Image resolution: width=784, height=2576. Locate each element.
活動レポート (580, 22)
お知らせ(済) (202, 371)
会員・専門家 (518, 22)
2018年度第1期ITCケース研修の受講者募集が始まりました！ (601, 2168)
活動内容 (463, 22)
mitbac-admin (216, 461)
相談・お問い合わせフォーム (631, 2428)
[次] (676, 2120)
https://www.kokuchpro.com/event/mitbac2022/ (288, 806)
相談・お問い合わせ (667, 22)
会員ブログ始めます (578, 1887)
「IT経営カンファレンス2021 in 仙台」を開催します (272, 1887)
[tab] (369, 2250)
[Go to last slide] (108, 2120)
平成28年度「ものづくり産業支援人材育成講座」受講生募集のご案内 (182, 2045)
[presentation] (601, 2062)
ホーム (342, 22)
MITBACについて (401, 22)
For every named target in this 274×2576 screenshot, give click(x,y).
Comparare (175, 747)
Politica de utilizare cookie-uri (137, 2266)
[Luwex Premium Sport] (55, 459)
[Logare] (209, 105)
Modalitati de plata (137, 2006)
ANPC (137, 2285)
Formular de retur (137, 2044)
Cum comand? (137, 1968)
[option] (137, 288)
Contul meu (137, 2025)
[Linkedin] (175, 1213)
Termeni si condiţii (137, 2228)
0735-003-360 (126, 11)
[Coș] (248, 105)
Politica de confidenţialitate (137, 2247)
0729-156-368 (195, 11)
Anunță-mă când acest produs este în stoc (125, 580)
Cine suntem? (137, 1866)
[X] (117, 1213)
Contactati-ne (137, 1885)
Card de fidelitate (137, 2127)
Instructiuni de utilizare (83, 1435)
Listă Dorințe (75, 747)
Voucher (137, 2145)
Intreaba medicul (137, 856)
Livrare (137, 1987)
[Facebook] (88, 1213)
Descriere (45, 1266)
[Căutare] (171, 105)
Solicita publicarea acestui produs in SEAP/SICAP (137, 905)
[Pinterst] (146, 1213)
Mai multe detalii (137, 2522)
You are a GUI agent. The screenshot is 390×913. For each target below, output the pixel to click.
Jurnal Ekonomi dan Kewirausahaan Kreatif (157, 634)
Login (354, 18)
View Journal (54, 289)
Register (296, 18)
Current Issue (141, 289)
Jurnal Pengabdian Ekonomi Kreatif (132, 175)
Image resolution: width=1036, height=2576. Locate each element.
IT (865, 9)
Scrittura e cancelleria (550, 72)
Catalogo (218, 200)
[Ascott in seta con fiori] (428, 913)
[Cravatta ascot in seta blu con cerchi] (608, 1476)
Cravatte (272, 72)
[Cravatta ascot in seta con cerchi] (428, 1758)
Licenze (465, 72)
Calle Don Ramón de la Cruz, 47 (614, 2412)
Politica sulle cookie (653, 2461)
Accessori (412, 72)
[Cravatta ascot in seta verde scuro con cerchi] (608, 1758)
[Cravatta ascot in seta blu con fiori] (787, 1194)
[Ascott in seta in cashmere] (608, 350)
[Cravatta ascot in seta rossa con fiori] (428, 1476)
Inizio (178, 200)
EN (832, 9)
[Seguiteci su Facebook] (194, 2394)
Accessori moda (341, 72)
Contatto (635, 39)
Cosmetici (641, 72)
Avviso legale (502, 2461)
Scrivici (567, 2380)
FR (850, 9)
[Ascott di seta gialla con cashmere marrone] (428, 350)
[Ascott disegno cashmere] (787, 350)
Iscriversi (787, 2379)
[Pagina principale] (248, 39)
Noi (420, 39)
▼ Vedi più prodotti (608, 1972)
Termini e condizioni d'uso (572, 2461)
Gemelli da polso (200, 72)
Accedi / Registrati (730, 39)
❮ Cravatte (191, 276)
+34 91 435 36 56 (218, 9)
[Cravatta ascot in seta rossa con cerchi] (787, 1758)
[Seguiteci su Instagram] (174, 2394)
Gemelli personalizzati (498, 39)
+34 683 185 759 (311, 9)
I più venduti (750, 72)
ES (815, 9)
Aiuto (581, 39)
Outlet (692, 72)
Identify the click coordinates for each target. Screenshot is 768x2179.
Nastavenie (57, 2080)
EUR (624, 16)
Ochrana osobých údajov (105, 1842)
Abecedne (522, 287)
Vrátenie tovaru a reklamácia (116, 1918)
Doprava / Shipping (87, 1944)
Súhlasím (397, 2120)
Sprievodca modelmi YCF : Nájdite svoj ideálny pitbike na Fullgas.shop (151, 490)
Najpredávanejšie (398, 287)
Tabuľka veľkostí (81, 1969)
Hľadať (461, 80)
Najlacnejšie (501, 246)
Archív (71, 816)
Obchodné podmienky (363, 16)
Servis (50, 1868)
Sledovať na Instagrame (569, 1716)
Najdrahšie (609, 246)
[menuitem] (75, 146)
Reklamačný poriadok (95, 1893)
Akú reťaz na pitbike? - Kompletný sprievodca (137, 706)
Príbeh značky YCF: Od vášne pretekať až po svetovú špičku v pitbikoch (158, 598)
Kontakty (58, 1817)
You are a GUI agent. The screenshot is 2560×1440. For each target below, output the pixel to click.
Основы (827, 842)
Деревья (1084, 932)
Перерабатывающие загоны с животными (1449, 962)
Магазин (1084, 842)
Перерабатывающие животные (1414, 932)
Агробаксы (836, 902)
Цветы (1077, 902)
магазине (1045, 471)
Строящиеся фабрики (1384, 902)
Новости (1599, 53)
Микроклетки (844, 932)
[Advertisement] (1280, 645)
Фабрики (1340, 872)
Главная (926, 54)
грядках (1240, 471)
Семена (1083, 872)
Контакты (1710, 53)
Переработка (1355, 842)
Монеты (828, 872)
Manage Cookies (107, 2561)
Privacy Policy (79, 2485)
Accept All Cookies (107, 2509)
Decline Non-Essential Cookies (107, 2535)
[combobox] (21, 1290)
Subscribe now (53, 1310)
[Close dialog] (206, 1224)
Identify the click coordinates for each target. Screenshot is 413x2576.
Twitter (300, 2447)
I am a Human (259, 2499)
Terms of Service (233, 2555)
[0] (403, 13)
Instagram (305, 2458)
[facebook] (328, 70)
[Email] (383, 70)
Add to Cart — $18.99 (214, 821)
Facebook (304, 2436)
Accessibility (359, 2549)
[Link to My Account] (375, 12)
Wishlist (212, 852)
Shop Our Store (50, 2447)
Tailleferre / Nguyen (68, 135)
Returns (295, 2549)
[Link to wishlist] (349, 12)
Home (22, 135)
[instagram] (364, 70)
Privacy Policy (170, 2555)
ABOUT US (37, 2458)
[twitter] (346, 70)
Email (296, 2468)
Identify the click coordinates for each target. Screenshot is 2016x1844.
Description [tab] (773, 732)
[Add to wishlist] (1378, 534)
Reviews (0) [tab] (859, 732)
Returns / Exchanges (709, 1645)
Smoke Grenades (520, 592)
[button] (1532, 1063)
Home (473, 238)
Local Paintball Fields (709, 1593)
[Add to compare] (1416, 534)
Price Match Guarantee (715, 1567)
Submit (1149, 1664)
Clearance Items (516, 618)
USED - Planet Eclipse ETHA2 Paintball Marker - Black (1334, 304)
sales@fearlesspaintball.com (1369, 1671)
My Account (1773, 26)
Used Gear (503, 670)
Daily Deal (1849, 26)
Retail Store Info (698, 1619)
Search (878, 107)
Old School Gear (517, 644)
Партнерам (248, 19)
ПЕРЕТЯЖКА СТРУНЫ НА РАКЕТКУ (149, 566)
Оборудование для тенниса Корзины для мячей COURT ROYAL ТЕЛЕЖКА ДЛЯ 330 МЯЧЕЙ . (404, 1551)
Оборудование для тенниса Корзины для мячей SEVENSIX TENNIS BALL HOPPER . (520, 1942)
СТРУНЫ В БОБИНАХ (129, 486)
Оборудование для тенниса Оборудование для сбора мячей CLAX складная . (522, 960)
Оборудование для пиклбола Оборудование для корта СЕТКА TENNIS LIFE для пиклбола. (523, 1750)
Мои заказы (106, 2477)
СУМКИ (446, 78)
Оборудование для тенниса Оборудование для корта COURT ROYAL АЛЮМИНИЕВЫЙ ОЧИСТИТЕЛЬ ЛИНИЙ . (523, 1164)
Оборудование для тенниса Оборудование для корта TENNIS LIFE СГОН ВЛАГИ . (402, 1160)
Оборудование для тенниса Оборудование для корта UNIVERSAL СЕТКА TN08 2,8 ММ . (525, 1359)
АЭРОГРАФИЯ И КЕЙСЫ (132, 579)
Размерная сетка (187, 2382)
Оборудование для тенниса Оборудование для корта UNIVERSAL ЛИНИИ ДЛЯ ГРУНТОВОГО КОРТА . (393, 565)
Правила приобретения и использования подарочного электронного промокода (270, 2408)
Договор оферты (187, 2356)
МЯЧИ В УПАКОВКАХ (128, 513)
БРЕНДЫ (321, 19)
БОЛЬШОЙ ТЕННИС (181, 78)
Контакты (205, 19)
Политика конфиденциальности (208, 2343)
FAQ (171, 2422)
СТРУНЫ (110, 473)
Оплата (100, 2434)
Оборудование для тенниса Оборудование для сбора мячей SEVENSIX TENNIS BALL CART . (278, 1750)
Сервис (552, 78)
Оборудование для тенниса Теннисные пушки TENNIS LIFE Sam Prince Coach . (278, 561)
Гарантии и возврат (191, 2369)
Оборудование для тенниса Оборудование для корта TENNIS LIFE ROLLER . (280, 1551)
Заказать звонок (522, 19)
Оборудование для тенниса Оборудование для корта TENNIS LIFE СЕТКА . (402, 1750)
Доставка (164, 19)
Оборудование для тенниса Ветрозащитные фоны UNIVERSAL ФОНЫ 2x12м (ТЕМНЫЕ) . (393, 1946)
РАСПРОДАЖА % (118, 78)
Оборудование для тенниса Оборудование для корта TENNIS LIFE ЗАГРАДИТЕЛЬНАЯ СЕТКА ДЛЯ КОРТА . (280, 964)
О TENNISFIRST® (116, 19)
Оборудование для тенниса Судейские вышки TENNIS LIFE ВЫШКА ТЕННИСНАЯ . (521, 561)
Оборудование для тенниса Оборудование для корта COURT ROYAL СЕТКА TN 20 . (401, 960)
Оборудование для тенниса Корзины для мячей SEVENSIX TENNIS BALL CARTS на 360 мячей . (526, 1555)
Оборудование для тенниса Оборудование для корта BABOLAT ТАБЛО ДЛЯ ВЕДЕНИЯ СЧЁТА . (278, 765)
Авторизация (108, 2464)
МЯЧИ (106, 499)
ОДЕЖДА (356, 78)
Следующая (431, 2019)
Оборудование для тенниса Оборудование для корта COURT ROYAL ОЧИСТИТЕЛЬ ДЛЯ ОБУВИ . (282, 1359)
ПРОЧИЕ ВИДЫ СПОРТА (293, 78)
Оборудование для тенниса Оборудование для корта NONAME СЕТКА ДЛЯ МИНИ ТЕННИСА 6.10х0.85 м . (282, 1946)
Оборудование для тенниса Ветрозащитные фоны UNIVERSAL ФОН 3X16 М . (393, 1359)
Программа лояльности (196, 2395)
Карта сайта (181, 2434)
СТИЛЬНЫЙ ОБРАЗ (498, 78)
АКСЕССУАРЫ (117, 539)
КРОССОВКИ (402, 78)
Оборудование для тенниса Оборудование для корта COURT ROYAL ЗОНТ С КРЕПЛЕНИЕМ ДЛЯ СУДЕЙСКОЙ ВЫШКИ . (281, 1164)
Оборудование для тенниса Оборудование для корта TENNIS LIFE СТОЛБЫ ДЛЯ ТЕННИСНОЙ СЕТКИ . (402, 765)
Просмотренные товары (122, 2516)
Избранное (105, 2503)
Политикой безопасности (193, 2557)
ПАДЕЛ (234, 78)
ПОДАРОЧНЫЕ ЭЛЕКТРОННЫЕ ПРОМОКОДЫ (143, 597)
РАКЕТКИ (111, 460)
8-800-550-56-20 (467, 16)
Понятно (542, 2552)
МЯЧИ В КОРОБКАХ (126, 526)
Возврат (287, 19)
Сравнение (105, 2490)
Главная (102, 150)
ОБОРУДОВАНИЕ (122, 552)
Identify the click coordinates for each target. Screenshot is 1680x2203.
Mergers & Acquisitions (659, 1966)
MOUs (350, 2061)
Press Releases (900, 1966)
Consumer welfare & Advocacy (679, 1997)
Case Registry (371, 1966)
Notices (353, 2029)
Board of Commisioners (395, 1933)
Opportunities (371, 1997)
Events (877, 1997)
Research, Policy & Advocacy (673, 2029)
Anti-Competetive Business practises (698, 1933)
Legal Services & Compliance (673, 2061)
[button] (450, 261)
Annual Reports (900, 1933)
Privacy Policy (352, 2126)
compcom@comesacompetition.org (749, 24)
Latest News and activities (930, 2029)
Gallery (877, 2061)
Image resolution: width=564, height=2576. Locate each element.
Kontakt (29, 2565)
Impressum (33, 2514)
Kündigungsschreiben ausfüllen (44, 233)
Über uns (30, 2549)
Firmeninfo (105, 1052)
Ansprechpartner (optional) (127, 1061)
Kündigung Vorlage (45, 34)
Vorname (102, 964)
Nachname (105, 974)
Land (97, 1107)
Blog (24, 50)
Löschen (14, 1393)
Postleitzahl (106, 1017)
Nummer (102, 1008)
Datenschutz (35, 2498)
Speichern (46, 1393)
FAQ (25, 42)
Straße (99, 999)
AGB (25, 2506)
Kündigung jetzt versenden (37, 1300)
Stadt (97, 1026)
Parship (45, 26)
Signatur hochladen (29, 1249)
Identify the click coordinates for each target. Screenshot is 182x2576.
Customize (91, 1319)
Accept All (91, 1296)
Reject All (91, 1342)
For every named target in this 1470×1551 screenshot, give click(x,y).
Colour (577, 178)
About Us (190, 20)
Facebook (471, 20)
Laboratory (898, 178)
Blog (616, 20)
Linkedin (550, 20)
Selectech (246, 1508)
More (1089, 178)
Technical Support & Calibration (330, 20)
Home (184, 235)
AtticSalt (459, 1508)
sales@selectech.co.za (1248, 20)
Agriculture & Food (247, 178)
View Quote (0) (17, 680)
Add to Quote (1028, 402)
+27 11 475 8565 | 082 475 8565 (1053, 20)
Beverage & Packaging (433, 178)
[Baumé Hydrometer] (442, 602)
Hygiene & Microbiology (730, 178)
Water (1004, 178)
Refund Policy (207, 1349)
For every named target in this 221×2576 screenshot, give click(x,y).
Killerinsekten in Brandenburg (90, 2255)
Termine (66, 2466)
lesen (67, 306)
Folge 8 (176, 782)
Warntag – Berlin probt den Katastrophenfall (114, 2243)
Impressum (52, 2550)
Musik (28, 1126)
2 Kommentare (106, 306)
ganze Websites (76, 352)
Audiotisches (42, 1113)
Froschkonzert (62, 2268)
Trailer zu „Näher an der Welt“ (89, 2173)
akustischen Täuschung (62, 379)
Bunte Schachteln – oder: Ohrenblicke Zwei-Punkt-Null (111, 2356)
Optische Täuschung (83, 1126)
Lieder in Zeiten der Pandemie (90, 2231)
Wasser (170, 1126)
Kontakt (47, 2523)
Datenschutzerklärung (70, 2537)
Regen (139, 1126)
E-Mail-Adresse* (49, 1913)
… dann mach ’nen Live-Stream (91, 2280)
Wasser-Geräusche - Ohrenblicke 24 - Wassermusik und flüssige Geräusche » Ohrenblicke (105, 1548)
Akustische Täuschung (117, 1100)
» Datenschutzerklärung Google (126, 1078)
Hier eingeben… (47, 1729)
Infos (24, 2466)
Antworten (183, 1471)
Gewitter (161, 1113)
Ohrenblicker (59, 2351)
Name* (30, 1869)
•••••
» **WHAT YOU ARE ASKED TO DO**: Using the records above, copy word for word the line with "Nummer (102, 1008)", the line with "Reject All (91, 1342)", and every line between them.

» **ANSWER SECTION**:
Nummer (102, 1008)
Datenschutz (35, 2498)
Speichern (46, 1393)
FAQ (25, 42)
Straße (99, 999)
AGB (25, 2506)
Kündigung jetzt versenden (37, 1300)
Stadt (97, 1026)
Parship (45, 26)
Signatur hochladen (29, 1249)
Identify the click coordinates for each target. Screenshot is 182x2576.
Customize (91, 1319)
Accept All (91, 1296)
Reject All (91, 1342)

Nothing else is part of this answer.